A noisy air conditioner can be annoying – and alarming. When you hear humming or other noises suddenly, you can be pretty sure there’s something wrong with the system. The type of sounds you hear can be useful to help a technician diagnose the cause of the issue. Don’t be tempted to keep the system running, as the problem could reach a point where it can no longer be fixed or repairing it is very costly because of the level of damage.
You could be lucky in that only a minor amount of work needs to be done to get it working quietly and efficiently again. While different models could encounter a range of issues, here are some of the common causes of noises in a standard window unit.
When the fan is noisy
Firstly, locate the source of the noise. If the fan is emitting a rattling or humming noise, it’s either loose or needs to be cleaned. You can check this by opening the air conditioner cabinet and finding the fan. Clean off any debris that is clinging to the blades or around them. It’s not uncommon for insulation or other debris to fall into the unit and set up a noise when the blades move.
Another cause of the noise could be a loose fan. Check the blades to see if they are loose and if they are you can tighten the screw at the hub with a screwdriver. Then, are the blades straight? If so, the bent blade could be hitting the inside of the unit, causing a sound. You could attempt to move it back into place gently, but it would be a good idea at this point to call in a qualified technician, so you don’t inadvertently cause more damage to the system.

### DATA SUPPLIED
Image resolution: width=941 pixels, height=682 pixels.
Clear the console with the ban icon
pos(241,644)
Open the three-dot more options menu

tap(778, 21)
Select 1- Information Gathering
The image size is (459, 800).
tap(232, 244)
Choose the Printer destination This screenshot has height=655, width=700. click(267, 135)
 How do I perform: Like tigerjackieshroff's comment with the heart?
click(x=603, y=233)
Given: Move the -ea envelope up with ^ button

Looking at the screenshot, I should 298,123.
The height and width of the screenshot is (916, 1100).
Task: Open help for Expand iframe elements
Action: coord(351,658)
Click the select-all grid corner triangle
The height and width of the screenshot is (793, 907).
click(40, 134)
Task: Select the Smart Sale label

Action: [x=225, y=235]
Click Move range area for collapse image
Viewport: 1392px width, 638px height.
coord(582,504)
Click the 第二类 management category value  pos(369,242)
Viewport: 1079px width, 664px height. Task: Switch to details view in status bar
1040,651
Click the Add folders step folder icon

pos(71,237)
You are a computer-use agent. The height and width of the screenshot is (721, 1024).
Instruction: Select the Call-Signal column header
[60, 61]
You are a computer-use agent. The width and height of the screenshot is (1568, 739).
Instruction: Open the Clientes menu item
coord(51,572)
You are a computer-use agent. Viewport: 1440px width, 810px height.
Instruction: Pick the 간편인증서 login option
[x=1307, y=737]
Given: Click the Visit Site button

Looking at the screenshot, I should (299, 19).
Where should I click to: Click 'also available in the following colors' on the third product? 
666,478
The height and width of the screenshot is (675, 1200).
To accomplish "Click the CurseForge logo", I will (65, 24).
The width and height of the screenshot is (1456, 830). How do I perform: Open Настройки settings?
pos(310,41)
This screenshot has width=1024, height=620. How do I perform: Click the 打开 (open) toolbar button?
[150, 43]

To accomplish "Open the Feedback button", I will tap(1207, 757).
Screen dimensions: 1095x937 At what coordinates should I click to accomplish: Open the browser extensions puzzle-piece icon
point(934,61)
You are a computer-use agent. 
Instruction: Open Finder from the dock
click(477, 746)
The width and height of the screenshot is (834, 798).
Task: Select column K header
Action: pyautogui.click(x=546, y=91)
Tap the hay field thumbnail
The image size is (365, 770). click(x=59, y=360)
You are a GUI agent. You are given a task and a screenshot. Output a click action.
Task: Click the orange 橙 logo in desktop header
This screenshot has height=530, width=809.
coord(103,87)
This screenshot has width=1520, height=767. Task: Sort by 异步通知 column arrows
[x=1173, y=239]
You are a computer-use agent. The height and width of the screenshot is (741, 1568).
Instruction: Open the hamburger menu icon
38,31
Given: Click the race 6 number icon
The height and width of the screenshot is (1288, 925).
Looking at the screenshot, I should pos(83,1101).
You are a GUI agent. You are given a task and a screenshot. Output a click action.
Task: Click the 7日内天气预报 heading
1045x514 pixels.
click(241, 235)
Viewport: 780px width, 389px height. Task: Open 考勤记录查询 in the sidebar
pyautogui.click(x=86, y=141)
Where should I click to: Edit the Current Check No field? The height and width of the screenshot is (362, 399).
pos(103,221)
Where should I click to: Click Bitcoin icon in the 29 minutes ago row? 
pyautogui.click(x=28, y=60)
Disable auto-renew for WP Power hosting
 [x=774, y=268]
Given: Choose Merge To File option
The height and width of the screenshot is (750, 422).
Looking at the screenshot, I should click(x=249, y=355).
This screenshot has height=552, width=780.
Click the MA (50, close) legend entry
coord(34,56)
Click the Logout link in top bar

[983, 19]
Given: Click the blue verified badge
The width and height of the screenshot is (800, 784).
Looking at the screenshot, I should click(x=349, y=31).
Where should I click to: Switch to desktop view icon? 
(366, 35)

### THINGS TO DO
A. According to the air conditioner text, how can you tighten loose fan blades?
B. Please quote the stretch of the air conditioner text from "You could be" through "the blades move.".

### SOLUTION LIST
A. Tighten the screw at the hub with a screwdriver.

B.
You could be lucky in that only a minor amount of work needs to be done to get it working quietly and efficiently again. While different models could encounter a range of issues, here are some of the common causes of noises in a standard window unit.
When the fan is noisy
Firstly, locate the source of the noise. If the fan is emitting a rattling or humming noise, it’s either loose or needs to be cleaned. You can check this by opening the air conditioner cabinet and finding the fan. Clean off any debris that is clinging to the blades or around them. It’s not uncommon for insulation or other debris to fall into the unit and set up a noise when the blades move.